I understand that this question shouldn't be hard but still.
Let $U: \mathbb N \times \mathbb N \rightarrow \mathbb N$ be a function such that for any fixed $c$ function $D_c(y) = U(c, y)$ is computable. Does it imply that $U$ is computable?
I believe that answer is no, but I can't find an example to demonstrate it.
Thanks!
No. Let $C$ be the set of computable functions from $\Bbb{N}$. Then $C$ is (countably) infinite, and there are uncountably many functions $D : \Bbb{N} \to C$. Each such function $D$ corresponds to a unique function $U : \Bbb{N} \times \Bbb{N} \to \Bbb{N}$ such that $U(c, y) = D_c(y)$ for all $c$ and $y$ with $D_c$ computable. But there are only countably many computable functions from $\Bbb{N}\times \Bbb{N}$ to $\Bbb{N}$, so uncountably many of those functions $U$ are not computable.

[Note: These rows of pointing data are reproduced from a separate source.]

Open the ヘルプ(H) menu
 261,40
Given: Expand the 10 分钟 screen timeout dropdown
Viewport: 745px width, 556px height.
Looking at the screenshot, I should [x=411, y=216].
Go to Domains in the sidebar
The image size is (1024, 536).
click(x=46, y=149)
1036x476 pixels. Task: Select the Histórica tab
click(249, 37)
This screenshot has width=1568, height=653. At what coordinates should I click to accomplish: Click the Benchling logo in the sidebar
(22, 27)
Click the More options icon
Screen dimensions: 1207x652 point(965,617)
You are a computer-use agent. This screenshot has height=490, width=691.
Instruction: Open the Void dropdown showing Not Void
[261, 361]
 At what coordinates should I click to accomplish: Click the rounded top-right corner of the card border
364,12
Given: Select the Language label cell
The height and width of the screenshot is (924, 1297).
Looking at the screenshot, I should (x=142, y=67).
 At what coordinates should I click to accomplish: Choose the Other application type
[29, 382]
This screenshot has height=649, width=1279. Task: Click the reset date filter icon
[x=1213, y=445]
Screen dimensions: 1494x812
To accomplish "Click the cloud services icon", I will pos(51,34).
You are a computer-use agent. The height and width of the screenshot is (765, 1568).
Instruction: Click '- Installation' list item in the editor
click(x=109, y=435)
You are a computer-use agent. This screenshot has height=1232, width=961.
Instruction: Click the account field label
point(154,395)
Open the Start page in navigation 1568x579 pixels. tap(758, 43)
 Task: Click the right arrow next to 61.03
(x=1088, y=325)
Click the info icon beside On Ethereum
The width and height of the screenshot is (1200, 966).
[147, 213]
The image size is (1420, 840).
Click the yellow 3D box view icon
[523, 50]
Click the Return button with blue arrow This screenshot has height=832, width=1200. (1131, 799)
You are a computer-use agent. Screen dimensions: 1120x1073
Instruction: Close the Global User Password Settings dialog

For a specific counter-example: let $H$ be the set of codes of partial recursive functions (or Turing machines) $x$, such that $\{x\}(x)$ is defined (or terminates). Define $$ U(c, y) = \left\{ \begin{array}{cl} 0 &\mbox{if $c \in H$} \\ 1 & \mbox{if $c \not\in H$} \end{array}\right. $$
Then $D_c(y) = U(c, y)$ is a computable function of $y$ for every $c$, but $U$ is not computable because $H$ is not recursive.